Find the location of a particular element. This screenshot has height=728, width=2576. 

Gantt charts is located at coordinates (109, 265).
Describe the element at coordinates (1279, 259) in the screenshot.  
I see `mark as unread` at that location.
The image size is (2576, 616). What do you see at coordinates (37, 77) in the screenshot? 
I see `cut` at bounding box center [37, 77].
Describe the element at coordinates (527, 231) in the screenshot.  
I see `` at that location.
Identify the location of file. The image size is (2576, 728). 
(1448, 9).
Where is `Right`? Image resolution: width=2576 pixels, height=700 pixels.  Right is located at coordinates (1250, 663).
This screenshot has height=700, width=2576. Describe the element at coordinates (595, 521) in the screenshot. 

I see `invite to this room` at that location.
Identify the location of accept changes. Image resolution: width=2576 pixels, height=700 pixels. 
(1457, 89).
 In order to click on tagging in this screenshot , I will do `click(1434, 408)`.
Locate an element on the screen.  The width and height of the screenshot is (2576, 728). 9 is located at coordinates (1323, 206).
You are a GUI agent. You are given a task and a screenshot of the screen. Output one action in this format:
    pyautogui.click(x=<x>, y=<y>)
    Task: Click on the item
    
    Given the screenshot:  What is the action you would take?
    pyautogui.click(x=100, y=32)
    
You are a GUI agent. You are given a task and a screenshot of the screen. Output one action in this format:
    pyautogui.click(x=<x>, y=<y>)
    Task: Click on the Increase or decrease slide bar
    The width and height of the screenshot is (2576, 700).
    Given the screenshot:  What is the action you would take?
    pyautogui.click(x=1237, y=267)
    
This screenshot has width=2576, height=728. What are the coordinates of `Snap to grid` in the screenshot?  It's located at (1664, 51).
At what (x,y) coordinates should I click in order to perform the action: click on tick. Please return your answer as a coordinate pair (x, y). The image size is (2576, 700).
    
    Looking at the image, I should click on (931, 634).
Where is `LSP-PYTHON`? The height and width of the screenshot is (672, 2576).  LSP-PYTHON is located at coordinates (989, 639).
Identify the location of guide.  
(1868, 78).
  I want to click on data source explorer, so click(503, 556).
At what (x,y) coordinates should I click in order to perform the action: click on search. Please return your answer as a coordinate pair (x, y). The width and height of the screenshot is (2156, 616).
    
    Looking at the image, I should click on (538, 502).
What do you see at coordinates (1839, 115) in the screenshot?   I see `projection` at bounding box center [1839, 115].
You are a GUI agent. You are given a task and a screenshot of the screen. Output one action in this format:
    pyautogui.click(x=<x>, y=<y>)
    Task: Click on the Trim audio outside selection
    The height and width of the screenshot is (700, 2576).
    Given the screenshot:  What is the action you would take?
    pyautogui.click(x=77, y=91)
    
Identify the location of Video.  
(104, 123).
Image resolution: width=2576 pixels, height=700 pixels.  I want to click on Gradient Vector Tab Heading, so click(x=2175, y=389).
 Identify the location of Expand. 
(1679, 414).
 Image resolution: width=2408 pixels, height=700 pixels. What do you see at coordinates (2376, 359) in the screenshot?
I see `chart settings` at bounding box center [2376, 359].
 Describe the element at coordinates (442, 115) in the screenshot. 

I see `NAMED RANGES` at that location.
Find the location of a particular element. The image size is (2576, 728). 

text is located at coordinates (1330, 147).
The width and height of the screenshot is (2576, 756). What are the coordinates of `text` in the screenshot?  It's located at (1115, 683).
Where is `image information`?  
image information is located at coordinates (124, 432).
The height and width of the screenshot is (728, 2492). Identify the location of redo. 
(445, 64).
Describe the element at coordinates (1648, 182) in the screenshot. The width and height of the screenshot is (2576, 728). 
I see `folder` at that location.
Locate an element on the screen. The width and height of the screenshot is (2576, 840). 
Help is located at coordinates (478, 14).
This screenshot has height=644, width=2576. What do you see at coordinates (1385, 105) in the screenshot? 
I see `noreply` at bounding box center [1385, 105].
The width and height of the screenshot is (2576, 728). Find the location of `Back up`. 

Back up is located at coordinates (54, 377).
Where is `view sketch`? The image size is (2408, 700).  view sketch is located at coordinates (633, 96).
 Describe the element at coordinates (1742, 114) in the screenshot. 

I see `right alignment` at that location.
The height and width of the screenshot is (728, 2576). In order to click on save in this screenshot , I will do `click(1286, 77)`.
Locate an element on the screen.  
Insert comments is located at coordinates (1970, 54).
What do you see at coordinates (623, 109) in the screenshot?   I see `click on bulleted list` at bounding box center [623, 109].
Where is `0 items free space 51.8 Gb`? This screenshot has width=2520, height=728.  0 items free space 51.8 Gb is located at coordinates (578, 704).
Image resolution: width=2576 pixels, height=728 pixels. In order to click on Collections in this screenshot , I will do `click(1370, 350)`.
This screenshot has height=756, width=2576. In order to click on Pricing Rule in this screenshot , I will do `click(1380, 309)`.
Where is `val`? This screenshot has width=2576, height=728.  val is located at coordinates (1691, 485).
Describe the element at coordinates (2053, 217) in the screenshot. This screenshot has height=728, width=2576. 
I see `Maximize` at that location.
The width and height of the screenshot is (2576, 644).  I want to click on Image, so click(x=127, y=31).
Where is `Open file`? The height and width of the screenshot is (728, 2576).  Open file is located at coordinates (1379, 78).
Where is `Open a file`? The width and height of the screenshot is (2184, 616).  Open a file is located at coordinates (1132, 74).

**Exercise prompt:** Rewrite every one of the entries above as a numbered list, dropping any blank lines.

**Problem solution:**
1. Find the location of a particular element. This screenshot has height=728, width=2576. 
2. Gantt charts is located at coordinates (109, 265).
3. Describe the element at coordinates (1279, 259) in the screenshot.  
4. I see `mark as unread` at that location.
5. The image size is (2576, 616). What do you see at coordinates (37, 77) in the screenshot? 
6. I see `cut` at bounding box center [37, 77].
7. Describe the element at coordinates (527, 231) in the screenshot.  
8. I see `` at that location.
9. Identify the location of file. The image size is (2576, 728). 
10. (1448, 9).
11. Where is `Right`? Image resolution: width=2576 pixels, height=700 pixels.  Right is located at coordinates (1250, 663).
12. This screenshot has height=700, width=2576. Describe the element at coordinates (595, 521) in the screenshot. 
13. I see `invite to this room` at that location.
14. Identify the location of accept changes. Image resolution: width=2576 pixels, height=700 pixels. 
15. (1457, 89).
16.  In order to click on tagging in this screenshot , I will do `click(1434, 408)`.
17. Locate an element on the screen.  The width and height of the screenshot is (2576, 728). 9 is located at coordinates (1323, 206).
18. You are a GUI agent. You are given a task and a screenshot of the screen. Output one action in this format:
19.     pyautogui.click(x=<x>, y=<y>)
20.     Task: Click on the item
21.     Given the screenshot:  What is the action you would take?
22.     pyautogui.click(x=100, y=32)
23. You are a GUI agent. You are given a task and a screenshot of the screen. Output one action in this format:
24.     pyautogui.click(x=<x>, y=<y>)
25.     Task: Click on the Increase or decrease slide bar
26.     The width and height of the screenshot is (2576, 700).
27.     Given the screenshot:  What is the action you would take?
28.     pyautogui.click(x=1237, y=267)
29. This screenshot has width=2576, height=728. What are the coordinates of `Snap to grid` in the screenshot?  It's located at (1664, 51).
30. At what (x,y) coordinates should I click in order to perform the action: click on tick. Please return your answer as a coordinate pair (x, y). The image size is (2576, 700).
31.     Looking at the image, I should click on (931, 634).
32. Where is `LSP-PYTHON`? The height and width of the screenshot is (672, 2576).  LSP-PYTHON is located at coordinates (989, 639).
33. Identify the location of guide.  
34. (1868, 78).
35.   I want to click on data source explorer, so click(503, 556).
36. At what (x,y) coordinates should I click in order to perform the action: click on search. Please return your answer as a coordinate pair (x, y). The width and height of the screenshot is (2156, 616).
37.     Looking at the image, I should click on (538, 502).
38. What do you see at coordinates (1839, 115) in the screenshot?   I see `projection` at bounding box center [1839, 115].
39. You are a GUI agent. You are given a task and a screenshot of the screen. Output one action in this format:
40.     pyautogui.click(x=<x>, y=<y>)
41.     Task: Click on the Trim audio outside selection
42.     The height and width of the screenshot is (700, 2576).
43.     Given the screenshot:  What is the action you would take?
44.     pyautogui.click(x=77, y=91)
45. Identify the location of Video.  
46. (104, 123).
47. Image resolution: width=2576 pixels, height=700 pixels.  I want to click on Gradient Vector Tab Heading, so click(x=2175, y=389).
48.  Identify the location of Expand. 
49. (1679, 414).
50.  Image resolution: width=2408 pixels, height=700 pixels. What do you see at coordinates (2376, 359) in the screenshot?
51. I see `chart settings` at bounding box center [2376, 359].
52.  Describe the element at coordinates (442, 115) in the screenshot. 
53. I see `NAMED RANGES` at that location.
54. Find the location of a particular element. The image size is (2576, 728). 
55. text is located at coordinates (1330, 147).
56. The width and height of the screenshot is (2576, 756). What are the coordinates of `text` in the screenshot?  It's located at (1115, 683).
57. Where is `image information`?  
58. image information is located at coordinates (124, 432).
59. The height and width of the screenshot is (728, 2492). Identify the location of redo. 
60. (445, 64).
61. Describe the element at coordinates (1648, 182) in the screenshot. The width and height of the screenshot is (2576, 728). 
62. I see `folder` at that location.
63. Locate an element on the screen. The width and height of the screenshot is (2576, 840). 
64. Help is located at coordinates (478, 14).
65. This screenshot has height=644, width=2576. What do you see at coordinates (1385, 105) in the screenshot? 
66. I see `noreply` at bounding box center [1385, 105].
67. The width and height of the screenshot is (2576, 728). Find the location of `Back up`. 
68. Back up is located at coordinates (54, 377).
69. Where is `view sketch`? The image size is (2408, 700).  view sketch is located at coordinates (633, 96).
70.  Describe the element at coordinates (1742, 114) in the screenshot. 
71. I see `right alignment` at that location.
72. The height and width of the screenshot is (728, 2576). In order to click on save in this screenshot , I will do `click(1286, 77)`.
73. Locate an element on the screen.  
74. Insert comments is located at coordinates (1970, 54).
75. What do you see at coordinates (623, 109) in the screenshot?   I see `click on bulleted list` at bounding box center [623, 109].
76. Where is `0 items free space 51.8 Gb`? This screenshot has width=2520, height=728.  0 items free space 51.8 Gb is located at coordinates (578, 704).
77. Image resolution: width=2576 pixels, height=728 pixels. In order to click on Collections in this screenshot , I will do `click(1370, 350)`.
78. This screenshot has height=756, width=2576. In order to click on Pricing Rule in this screenshot , I will do `click(1380, 309)`.
79. Where is `val`? This screenshot has width=2576, height=728.  val is located at coordinates (1691, 485).
80. Describe the element at coordinates (2053, 217) in the screenshot. This screenshot has height=728, width=2576. 
81. I see `Maximize` at that location.
82. The width and height of the screenshot is (2576, 644).  I want to click on Image, so click(x=127, y=31).
83. Where is `Open file`? The height and width of the screenshot is (728, 2576).  Open file is located at coordinates (1379, 78).
84. Where is `Open a file`? The width and height of the screenshot is (2184, 616).  Open a file is located at coordinates (1132, 74).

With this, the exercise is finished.